Levels that are too low or too high can increase risk of a range of health problems and can lead to specific endocrinological conditions such Addison’s disease and Cushing’s syndrome.

Different types of cortisol tests

There are several ways you can test cortisol levels and it’s important to know which test is best for you.

Blood, saliva and urine

Blood, saliva and urine cortisol tests are called ‘acute’ tests because they only provide an indication of your cortisol levels over a short period of time.

Blood and saliva tests usually give you information on cortisol levels around 20-40 minutes before testing. A urine test can provide information on your cortisol levels over several hours. Doctors may use a blood test in an acute medical emergency such as an ‘adrenal crisis’.

Blood, saliva and urine tests are not suitable for testing the impact of chronic cortisol levels on your long-term health.

This is because cortisol levels change quickly and vary throughout the day. These factors can affect the reliability of your test results.

To understand how your cortisol levels may be affecting your long-term health a Cortisol Over Time (COT) hair test is recommended to assess your average cortisol levels over several months.

Cortisol Over Time (COT) Test

Our Cortisol Over Time (COT) test uses a sample of your hair to assess your cortisol levels over several months. This avoids having to take daily blood or saliva tests over several months to test your cortisol levels.

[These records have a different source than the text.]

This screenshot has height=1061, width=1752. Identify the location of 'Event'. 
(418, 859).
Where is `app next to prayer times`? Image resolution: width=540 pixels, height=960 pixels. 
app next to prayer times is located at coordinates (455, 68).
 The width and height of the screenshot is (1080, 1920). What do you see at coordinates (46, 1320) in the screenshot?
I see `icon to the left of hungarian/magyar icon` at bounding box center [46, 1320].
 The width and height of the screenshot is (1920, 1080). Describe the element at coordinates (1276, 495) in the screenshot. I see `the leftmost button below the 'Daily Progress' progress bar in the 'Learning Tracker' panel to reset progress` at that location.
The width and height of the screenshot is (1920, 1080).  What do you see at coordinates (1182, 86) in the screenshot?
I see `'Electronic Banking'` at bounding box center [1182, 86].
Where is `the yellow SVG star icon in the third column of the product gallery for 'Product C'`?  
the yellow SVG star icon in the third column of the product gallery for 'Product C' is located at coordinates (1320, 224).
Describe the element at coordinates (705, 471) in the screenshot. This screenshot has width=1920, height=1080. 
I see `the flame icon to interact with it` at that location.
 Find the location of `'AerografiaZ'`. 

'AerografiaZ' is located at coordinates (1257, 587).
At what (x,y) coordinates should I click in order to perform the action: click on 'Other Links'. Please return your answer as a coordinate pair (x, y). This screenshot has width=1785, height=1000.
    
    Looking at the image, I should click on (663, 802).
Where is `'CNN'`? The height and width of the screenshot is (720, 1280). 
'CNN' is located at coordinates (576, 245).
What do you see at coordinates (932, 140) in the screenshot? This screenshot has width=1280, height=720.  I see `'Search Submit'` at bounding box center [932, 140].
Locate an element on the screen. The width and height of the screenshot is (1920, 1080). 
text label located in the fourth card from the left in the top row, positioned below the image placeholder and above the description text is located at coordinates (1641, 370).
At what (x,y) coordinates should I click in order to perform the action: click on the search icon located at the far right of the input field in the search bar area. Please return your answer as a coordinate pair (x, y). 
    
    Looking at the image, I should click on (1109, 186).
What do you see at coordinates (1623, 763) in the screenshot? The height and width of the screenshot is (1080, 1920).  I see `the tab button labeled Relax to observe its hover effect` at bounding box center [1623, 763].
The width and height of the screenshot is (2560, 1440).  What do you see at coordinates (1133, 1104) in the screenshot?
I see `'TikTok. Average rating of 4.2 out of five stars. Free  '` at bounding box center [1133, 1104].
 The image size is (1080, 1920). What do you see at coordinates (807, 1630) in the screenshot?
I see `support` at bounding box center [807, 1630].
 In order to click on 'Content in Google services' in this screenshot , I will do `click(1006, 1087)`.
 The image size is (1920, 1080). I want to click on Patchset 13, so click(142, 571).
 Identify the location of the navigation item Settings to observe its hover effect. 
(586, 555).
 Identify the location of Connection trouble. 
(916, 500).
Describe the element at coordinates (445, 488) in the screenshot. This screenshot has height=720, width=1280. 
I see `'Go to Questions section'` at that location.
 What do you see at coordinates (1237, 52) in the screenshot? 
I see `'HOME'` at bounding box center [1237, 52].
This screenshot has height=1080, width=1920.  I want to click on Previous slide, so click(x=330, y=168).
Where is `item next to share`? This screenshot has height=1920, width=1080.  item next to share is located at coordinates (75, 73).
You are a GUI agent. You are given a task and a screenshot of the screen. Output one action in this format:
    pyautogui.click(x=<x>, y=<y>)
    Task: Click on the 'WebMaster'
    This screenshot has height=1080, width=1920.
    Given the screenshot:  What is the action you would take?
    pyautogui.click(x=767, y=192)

A hair test is more accurate than saliva and blood tests for testing your cortisol levels over time.

References

The American Psychological Association (APA) https://dictionary.apa.org/stress

Greff, M et al. 2019. Hair cortisol analysis: An update on methodological considerations and clinical applications. Clinical Biochemistry, 63, 1-9.

McEwen BS. 1998. Protective and damaging effects of stress mediators. NEJM, 338: 171-179.

Lovallo WR. (2016). Stress and Health: Biological and Psychological Interactions, 3rd edn. Sage Publications, Los Angeles, CA.

Raul J-S, Cirimele V, Ludes B, Kintz P. 2004. Detection of physiological concentrations of cortisol and cortisone in human hair. Clin. Biochem. 37:1105–11

Segerstrom, S., & Miller, G. (2004). Psychological stress and the human immune system: a meta-analytic study of 30 years of inquiry. Psychol. Bull. 130:601–30

Tomlinson, J, W. (2017). How do I determine cortisol deficiency in the critically ill patient. Society for Endocrinology. Issue 123.

O’Connor, D., Thayer, J., and Vedhara, K. (2020). Stress and Health: A review of psychobiological processes. Annual Review of Psychobiological Processes. Annual review of Psychology, 72, 4.1-4.26.